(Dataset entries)
···

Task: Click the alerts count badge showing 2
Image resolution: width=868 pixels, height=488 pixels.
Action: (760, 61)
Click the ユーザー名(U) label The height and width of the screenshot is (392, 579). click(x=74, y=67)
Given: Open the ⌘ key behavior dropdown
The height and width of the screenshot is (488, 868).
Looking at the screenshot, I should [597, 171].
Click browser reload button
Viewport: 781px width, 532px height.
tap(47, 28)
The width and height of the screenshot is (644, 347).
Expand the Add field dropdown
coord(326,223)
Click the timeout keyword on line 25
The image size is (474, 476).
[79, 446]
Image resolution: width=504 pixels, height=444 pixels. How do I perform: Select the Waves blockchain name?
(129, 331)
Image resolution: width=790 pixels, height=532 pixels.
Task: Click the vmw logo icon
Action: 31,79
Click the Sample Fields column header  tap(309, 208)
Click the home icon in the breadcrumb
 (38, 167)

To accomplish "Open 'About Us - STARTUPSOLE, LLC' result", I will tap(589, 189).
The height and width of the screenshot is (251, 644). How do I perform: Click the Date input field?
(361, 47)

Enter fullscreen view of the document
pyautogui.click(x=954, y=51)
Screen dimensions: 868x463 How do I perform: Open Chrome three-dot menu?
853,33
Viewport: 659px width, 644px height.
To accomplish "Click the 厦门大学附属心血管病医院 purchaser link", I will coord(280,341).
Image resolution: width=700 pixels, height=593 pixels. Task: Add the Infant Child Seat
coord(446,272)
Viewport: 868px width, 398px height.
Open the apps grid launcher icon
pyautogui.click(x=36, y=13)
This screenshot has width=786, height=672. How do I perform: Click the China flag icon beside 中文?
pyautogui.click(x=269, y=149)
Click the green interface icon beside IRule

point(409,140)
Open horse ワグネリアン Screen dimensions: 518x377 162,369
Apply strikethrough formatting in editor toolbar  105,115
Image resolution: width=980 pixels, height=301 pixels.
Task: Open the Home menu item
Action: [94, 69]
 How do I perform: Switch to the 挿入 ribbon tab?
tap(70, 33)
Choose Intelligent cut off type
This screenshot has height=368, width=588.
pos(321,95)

···

Check each line of the records for the word "accomplish" and extract those that contain it.

To accomplish "Open 'About Us - STARTUPSOLE, LLC' result", I will tap(589, 189).
To accomplish "Click the 厦门大学附属心血管病医院 purchaser link", I will coord(280,341).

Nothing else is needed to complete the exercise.